Je déplace sans cesse les meubles de mon espace intérieur, autrement les parties de mon espace se disjoignent et je succombe à l’autoeulogie. Il y a un risque existentiel à se coucher sur son divan : on ne sait jamais si ce que nous considérons illusoirement comme notre panacée nous tombera dessus (que ce soit la statue de Platon ou de Freud) ! Le designer apprend donc progressivement à manier ses meubles – ce qui engendre inévitablement quelques blessures -, à bouger ses personnages préférés en tous sens, quitte à retourner l’espace sens dessus dessous. Je déplace les meubles et par conséquent je modifie légèrement leur zone de déplacement respective, ce qui montre par ailleurs qu’on ne peut écouter un personnage lorsqu’il essaie de nous faire croire avec sérieux qu’il ne peut servir qu’à titre de béatitude sédative ou comme réveille-matin à la mode de Konigsberg. Or, après maints déplacements de meubles opérés dans le seul but de produire un agencement dans le style de telle époque ou de tel penseur, on réalise qu’un designer talentueux ne peut se restreindre à parcourir l’histoire des déplacements et des lignes de meubles déposés au musée des formes acceptées par la culture. On comprend qu’une telle activité n’a rien de nouveau, qu’elle n’est en fait qu’une reproduction de ce que la majorité a toujours fait, à savoir déplacer des meubles en vantant les mérites de tel buffet ou telle cuisine, et qu’il est temps de sortir de l’histoire. Qu’est-ce que cela veut dire « sortir de l’histoire » ? Doit-on s’en prendre aux meubles et les jeter par la fenêtre ? Prendre mon tapis Kierkegaard et l’évacuer avec esprit de décision, qui en a fini avec l’humour ? Une telle attitude succombe malheureusement toujours à sa propre radicalité. Doit-on brûler la pièce et réactiver tel courant monopolistique afin d’éradiquer toute concurrence ? Personne ne se laissera abattre facilement, la stratégie non chirurgicale est devenue caduque de nos jours, sauf à Hollywood ou à la bourse, c’est-à-dire au même endroit. Que faire donc ?
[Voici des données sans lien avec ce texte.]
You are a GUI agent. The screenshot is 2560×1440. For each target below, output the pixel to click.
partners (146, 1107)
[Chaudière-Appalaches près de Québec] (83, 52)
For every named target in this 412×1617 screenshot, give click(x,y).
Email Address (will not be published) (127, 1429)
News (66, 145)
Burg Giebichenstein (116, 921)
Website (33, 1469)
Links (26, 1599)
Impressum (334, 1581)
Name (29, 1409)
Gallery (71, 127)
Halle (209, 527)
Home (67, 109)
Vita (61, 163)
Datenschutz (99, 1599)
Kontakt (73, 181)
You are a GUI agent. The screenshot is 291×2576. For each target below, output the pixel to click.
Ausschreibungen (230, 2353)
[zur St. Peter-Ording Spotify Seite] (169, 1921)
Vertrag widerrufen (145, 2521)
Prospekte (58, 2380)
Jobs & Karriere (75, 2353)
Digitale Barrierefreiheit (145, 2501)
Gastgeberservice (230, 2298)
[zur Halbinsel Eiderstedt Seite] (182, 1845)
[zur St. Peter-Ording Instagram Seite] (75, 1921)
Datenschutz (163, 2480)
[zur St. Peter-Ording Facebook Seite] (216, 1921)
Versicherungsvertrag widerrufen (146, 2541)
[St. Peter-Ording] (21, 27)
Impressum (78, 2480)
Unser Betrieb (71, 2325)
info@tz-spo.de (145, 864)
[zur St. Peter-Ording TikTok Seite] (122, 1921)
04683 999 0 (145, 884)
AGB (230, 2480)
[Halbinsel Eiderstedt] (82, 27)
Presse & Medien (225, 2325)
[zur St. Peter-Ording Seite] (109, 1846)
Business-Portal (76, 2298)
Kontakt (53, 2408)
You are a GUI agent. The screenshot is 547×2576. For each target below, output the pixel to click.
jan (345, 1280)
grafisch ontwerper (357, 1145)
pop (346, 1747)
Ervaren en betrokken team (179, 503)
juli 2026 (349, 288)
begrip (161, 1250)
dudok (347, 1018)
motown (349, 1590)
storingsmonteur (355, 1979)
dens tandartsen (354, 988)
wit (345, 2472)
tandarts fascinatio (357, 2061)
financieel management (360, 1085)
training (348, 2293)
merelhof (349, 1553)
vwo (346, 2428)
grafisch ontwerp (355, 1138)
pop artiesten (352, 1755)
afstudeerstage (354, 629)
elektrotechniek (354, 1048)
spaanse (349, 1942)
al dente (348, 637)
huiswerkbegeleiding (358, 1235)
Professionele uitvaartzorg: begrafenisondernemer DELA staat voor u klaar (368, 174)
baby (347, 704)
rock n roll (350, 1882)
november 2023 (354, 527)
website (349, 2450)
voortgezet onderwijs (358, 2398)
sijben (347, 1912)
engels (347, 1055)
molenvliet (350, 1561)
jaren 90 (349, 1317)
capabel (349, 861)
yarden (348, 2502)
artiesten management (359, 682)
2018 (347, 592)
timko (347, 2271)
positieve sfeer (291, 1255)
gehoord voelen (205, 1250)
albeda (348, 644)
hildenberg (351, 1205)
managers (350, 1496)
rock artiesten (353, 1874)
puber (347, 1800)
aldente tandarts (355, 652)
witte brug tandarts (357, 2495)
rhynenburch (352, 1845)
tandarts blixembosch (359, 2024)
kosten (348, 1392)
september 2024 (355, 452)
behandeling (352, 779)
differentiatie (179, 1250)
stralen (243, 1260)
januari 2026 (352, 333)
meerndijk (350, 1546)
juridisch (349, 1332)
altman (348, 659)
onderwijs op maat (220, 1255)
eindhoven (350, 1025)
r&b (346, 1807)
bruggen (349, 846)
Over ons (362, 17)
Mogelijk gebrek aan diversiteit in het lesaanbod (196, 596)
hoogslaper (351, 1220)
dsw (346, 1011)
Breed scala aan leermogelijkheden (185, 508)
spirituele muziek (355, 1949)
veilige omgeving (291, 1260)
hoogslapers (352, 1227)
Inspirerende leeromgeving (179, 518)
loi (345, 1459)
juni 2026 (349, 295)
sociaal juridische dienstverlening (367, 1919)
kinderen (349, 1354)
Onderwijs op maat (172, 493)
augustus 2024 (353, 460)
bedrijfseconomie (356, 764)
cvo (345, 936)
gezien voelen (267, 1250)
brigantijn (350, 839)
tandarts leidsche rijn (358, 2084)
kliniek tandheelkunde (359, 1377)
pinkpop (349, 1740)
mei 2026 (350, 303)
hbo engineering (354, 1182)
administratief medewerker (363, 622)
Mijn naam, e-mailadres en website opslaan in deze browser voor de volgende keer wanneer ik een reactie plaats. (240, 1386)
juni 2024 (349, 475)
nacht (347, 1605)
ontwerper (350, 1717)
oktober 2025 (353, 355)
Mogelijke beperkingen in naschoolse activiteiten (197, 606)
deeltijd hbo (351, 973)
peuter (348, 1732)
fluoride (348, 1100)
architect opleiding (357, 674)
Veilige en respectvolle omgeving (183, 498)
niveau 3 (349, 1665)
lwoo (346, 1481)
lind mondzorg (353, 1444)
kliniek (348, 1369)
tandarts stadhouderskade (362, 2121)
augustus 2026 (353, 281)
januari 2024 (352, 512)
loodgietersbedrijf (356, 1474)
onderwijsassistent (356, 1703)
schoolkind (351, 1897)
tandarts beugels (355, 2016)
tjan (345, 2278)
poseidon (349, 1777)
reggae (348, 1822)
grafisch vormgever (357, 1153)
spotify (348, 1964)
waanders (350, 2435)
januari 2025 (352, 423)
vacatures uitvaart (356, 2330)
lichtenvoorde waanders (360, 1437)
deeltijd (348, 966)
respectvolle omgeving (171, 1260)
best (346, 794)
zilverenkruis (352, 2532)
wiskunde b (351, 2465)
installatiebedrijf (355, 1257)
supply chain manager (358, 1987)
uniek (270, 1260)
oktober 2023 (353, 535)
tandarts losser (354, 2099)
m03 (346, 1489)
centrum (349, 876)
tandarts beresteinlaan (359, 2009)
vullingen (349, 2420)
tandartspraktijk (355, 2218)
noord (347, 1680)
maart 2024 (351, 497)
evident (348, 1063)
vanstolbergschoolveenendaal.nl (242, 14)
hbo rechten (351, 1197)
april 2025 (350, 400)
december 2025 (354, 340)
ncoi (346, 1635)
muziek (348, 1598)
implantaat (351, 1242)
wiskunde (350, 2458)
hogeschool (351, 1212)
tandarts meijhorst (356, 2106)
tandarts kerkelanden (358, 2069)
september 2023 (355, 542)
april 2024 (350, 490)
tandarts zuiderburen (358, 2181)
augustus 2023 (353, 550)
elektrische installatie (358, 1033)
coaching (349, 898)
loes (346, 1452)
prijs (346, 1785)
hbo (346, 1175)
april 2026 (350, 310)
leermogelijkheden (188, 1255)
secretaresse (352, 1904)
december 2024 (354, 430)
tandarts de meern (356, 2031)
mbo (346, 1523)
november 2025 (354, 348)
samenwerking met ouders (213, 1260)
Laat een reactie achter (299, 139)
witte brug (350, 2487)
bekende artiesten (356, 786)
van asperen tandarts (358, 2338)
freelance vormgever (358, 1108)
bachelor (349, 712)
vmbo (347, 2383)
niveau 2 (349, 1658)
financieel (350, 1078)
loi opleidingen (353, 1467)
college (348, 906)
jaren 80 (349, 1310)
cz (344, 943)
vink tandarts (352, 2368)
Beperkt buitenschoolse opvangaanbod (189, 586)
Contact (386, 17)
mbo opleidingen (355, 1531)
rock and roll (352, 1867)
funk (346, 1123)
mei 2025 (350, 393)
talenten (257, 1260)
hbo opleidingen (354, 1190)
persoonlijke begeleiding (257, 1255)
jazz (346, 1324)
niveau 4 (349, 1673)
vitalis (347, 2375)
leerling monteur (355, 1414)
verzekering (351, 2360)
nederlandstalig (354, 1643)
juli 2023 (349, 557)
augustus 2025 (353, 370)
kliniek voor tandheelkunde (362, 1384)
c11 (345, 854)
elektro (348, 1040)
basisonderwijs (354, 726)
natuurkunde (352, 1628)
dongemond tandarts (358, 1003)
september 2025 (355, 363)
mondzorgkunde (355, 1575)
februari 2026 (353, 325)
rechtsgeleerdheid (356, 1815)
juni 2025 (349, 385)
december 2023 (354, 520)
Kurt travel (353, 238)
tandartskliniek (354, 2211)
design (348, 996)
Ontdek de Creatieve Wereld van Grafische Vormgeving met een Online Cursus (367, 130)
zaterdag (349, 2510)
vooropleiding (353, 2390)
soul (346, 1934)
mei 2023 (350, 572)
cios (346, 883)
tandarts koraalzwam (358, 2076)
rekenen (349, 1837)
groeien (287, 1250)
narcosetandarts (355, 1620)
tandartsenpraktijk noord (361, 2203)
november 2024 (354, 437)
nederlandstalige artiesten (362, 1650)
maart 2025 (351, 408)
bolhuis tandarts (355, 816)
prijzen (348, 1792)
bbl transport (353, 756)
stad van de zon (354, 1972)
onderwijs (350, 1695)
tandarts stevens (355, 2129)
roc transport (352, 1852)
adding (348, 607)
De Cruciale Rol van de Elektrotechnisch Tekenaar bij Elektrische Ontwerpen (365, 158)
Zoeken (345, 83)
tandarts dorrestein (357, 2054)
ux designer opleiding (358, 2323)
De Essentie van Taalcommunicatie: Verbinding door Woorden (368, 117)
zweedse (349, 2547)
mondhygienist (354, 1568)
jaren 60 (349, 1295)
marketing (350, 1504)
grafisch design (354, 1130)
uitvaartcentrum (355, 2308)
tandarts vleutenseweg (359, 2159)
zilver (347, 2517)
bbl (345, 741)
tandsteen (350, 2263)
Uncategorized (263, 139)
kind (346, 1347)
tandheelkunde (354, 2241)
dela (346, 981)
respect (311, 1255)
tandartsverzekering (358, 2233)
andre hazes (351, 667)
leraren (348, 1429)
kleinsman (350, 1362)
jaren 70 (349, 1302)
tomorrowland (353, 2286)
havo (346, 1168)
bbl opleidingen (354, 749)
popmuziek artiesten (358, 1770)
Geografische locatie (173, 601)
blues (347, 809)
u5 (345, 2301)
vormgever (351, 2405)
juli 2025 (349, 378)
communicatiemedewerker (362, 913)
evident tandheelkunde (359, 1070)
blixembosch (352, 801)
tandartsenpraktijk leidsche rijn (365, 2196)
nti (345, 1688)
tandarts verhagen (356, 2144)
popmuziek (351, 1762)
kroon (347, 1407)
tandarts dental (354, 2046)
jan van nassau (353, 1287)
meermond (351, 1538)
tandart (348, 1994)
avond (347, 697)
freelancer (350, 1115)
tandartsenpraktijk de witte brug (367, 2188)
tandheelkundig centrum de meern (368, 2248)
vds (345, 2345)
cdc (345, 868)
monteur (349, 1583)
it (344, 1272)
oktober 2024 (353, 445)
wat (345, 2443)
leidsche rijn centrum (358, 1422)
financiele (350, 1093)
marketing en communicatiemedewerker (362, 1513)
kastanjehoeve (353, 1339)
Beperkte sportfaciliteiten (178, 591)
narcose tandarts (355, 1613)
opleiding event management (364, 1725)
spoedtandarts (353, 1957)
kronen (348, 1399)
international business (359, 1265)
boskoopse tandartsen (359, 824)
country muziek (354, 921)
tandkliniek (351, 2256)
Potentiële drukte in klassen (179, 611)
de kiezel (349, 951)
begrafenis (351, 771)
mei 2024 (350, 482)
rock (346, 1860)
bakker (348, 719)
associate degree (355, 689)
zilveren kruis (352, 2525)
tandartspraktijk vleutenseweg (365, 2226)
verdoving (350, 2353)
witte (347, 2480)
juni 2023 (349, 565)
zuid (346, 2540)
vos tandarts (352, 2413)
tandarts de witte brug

Le déménageur éternel, celui qui doit toujours bouger afin de ne pas perdre au jeu de la culture, est-il le designer qui, de droit, sera en mesure de triompher des autres ? Peut-être qu’il faudrait changer la perspective ? Car si celui qui bouge sans cesse peut échapper au dogme de la meilleure cuisine, par exemple, il n’en manque pas moins que c’est peut-être le fait de bouger constamment qui deviendra tôt ou tard la faille de son propre jeu. Ce ne sont plus les meubles qui provoqueront l’échec d’un espace intérieur, mais le designer lui-même dans sa folie du mouvement, à l’instar de Kien procédant à l’autodafé de sa bibliothèque3. C’est une folie qui se décline chez plusieurs designers sous la forme de l’inspiration, qui consiste en la propension étrange à se considérer soi-même comme le medium ou le secrétaire de plans de réaménagement venus d’ailleurs ; ou encore sous la forme de la dissolution, qui se remarque par une capacité impressionnante de certains joueurs culturels à étudier et à parler de tous leurs compétiteurs. La dissolution donne ainsi l’impression de ne rien digérer correctement et elle engendre une espèce d’amorphisme proprement intellectuel ressemblant, à certains égards, au Dieu du Moyen-Âge, ce centre partout et nulle part à la fois. Or, voulons-nous transformer le jeu du design en campagne de dissolution, en boue insupportable ?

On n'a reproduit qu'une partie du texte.